5. Im Rahmen der gebotenen Gesamtwürdigung als Grundlage der Gefährlichkeitsprognose wird eine statistisch mit 25 % bewertete Wahrscheinlichkeit regelmäßig auf eine „bestimmte Wahrscheinlichkeit“ ernsthaft zu erwartender erheblicher Taten hindeuten.

6. Gemäß § 66 Abs. 1 Nr. 4 StGB kommt es für die Gefährlichkeitsprognose auf den Zeitpunkt der Verurteilung an (vgl. BGH NStZ-RR 2014, 273). Angesichts dessen können während des Strafvollzugs denkbare Änderungen im Verhalten des Verurteilten oder sonstiger für seine zukünftige Gefährlichkeit bedeutsamer Umstände nur herangezogen werden, wenn dafür konkrete Anhaltspunkte oder tragfähige Gründe dargelegt sind (vgl. BGH NStZ 2015, 208, 209 f.). Im Übrigen sind solche möglichen Veränderungen erst im Rahmen der obligatorischen Entscheidung gemäß § 67c Abs. 1 StGB vor dem Ende des Vollzugs der Freiheitsstrafe zu berücksichtigen.

7. Nach der Rechtsprechung des Senats können sich auch Straftaten gemäß § 176 Abs. 1 StGB als erhebliche Straftaten erweisen; maßgeblich sind die Umstände des konkreten Einzelfalls (vgl. BGH NStZ-RR 2013, 204, 206 mwN). Auf das Erfordernis einer „schweren Sexualstraftat“ im Sinne der Weitergeltungsanordnung des Bundesverfassungsgerichts aus seinem Urteil vom 4. Mai 2011 (BVerfGE 128, 326, 404 ff.) kommt es nicht an, wenn die verfahrensgegenständlichen Taten nach dem Inkrafttreten des Gesetzes zur bundesrechtlichen Umsetzung des Abstandsgebotes im Recht der Sicherungsverwahrung begangen worden sind (vgl.
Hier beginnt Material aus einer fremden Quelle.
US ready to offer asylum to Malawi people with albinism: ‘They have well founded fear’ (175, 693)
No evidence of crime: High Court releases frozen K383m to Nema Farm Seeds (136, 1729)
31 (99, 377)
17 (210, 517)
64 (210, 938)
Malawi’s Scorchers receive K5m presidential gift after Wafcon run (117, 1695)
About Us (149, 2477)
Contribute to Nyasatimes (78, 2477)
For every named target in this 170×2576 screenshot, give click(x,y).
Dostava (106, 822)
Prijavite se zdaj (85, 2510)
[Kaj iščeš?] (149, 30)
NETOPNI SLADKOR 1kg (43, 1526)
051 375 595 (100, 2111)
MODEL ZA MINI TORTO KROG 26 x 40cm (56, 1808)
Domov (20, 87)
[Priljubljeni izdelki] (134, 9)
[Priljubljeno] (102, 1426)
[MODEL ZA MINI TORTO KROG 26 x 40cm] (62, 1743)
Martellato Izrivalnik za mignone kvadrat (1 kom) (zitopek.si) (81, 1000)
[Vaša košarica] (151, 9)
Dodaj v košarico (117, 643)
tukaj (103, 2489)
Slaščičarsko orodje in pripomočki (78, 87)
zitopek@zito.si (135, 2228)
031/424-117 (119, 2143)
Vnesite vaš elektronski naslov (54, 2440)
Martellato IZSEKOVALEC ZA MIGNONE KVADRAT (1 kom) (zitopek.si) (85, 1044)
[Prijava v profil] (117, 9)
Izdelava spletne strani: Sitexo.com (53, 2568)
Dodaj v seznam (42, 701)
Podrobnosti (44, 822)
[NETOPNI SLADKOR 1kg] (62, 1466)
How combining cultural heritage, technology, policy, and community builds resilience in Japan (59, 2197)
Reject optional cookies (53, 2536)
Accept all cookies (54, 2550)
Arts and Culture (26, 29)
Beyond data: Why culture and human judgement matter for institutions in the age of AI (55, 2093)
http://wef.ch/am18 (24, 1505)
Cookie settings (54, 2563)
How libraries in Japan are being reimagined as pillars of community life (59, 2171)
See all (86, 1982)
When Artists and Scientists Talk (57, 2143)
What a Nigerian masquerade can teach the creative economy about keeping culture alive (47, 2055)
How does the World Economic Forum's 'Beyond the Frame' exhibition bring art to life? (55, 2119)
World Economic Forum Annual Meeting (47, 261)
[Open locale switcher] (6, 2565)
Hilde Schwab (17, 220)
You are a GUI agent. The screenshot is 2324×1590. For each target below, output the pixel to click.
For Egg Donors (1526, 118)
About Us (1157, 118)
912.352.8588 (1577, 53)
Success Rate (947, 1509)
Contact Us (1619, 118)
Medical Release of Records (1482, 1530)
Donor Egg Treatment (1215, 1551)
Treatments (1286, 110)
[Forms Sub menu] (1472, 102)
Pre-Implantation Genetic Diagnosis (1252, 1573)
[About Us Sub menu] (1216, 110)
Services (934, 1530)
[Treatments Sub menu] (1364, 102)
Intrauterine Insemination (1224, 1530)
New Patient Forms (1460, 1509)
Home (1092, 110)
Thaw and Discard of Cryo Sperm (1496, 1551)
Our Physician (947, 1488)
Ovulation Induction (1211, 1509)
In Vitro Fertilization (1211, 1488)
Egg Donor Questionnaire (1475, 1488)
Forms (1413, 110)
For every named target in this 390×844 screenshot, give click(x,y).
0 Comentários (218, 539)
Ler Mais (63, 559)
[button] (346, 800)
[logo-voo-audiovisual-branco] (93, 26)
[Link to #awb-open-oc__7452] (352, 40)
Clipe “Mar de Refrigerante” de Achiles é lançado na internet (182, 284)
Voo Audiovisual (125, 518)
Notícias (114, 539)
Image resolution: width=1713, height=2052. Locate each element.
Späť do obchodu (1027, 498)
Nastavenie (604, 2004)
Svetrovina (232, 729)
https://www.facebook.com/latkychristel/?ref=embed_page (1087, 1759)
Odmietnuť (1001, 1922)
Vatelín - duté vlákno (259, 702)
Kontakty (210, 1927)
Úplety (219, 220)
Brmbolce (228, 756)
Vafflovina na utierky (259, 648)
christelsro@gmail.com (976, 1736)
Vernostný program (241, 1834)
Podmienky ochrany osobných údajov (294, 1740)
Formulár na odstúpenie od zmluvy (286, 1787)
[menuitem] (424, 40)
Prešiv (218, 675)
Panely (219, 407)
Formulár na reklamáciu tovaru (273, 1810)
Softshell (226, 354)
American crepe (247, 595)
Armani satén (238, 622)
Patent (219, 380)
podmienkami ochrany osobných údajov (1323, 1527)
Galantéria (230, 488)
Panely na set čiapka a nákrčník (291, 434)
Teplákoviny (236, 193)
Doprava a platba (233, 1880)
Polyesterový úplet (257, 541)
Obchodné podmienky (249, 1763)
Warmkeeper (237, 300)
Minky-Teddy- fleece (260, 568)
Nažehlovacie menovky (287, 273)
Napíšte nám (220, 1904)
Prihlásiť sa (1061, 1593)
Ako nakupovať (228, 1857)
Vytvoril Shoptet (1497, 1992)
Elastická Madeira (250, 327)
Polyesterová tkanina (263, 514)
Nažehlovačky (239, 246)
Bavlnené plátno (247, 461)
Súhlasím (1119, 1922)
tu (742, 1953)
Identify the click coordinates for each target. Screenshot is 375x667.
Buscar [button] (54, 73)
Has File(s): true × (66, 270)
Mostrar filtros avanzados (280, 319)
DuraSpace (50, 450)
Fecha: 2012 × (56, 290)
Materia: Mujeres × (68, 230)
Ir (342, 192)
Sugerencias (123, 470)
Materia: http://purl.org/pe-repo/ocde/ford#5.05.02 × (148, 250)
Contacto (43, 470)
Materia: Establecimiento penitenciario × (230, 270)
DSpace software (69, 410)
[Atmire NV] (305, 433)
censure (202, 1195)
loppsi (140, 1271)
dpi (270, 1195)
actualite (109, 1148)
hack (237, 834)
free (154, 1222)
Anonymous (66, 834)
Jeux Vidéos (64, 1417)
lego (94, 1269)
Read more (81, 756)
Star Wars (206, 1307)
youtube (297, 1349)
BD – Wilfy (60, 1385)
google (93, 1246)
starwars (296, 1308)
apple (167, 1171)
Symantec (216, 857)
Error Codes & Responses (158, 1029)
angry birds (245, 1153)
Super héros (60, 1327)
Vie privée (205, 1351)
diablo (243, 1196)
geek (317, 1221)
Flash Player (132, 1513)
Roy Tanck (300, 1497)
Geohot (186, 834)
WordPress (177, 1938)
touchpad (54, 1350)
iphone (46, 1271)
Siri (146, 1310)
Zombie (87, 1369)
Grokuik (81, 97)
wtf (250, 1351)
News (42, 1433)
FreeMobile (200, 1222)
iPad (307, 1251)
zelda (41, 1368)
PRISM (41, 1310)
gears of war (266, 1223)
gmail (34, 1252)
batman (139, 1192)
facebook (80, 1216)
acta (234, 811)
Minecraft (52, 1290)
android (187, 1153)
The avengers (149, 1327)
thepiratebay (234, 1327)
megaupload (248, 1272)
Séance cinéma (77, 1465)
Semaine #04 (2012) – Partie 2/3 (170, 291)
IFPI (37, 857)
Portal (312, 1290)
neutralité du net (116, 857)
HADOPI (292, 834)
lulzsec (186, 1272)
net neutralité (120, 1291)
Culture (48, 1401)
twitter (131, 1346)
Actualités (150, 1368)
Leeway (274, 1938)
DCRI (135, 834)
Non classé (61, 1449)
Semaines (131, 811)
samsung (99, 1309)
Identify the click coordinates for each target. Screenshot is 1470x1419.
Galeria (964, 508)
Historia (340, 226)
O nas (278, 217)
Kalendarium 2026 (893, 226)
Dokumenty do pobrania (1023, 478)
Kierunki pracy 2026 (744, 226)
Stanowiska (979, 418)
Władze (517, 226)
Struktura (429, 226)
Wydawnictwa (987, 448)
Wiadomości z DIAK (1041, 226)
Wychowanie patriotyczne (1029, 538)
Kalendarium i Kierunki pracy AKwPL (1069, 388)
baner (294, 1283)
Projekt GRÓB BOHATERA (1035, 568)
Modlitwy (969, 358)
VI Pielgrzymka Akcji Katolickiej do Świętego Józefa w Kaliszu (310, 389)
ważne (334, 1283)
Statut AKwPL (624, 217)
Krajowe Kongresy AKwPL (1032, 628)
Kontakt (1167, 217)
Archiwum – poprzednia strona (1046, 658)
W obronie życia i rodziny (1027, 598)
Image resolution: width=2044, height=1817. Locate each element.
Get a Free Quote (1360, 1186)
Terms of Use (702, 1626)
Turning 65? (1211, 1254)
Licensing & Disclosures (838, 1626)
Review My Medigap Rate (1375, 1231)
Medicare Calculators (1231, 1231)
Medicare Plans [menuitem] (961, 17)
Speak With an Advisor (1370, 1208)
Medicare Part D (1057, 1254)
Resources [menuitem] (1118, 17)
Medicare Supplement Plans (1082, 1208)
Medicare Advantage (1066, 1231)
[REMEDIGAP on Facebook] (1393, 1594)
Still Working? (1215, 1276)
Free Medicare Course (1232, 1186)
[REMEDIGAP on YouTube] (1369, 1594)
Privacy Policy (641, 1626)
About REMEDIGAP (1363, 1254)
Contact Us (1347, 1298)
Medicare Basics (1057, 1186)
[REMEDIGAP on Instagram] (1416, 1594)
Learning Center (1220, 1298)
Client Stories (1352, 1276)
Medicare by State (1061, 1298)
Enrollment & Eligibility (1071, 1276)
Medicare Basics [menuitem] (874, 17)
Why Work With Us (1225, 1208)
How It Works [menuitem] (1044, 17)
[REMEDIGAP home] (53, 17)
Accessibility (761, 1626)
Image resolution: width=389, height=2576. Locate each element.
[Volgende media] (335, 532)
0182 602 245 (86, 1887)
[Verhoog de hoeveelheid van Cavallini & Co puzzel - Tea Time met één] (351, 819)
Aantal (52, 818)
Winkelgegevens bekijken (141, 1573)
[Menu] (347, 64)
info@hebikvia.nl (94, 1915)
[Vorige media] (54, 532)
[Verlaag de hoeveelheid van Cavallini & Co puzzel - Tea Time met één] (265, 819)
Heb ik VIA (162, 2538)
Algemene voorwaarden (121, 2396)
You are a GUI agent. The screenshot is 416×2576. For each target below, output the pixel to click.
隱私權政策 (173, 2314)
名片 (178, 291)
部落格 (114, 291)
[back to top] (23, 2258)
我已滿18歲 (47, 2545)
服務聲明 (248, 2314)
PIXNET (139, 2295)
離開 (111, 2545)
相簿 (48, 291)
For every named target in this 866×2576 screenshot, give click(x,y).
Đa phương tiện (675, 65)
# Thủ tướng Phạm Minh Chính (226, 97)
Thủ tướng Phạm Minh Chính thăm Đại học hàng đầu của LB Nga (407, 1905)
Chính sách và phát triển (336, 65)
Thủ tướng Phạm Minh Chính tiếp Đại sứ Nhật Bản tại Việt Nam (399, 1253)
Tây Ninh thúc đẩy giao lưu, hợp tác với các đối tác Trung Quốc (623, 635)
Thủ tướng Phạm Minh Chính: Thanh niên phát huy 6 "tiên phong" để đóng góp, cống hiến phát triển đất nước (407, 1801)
BGH NStZ 2015, 208, 209).

Entscheidungstenor

1. Auf die Revision der Staatsanwaltschaft wird das Urteil des Landgerichts München II vom 16. Juni 2014 mit den zugrundeliegenden Feststellungen aufgehoben, soweit die Anordnung der Unterbringung in der Sicherungsverwahrung abgelehnt worden ist.

2. Der Strafausspruch des vorgenannten Urteils wird klarstellend dahingehend gefasst, dass der Angeklagte zu einer Gesamtfreiheitsstrafe von zwei Jahren und drei Monaten verurteilt ist.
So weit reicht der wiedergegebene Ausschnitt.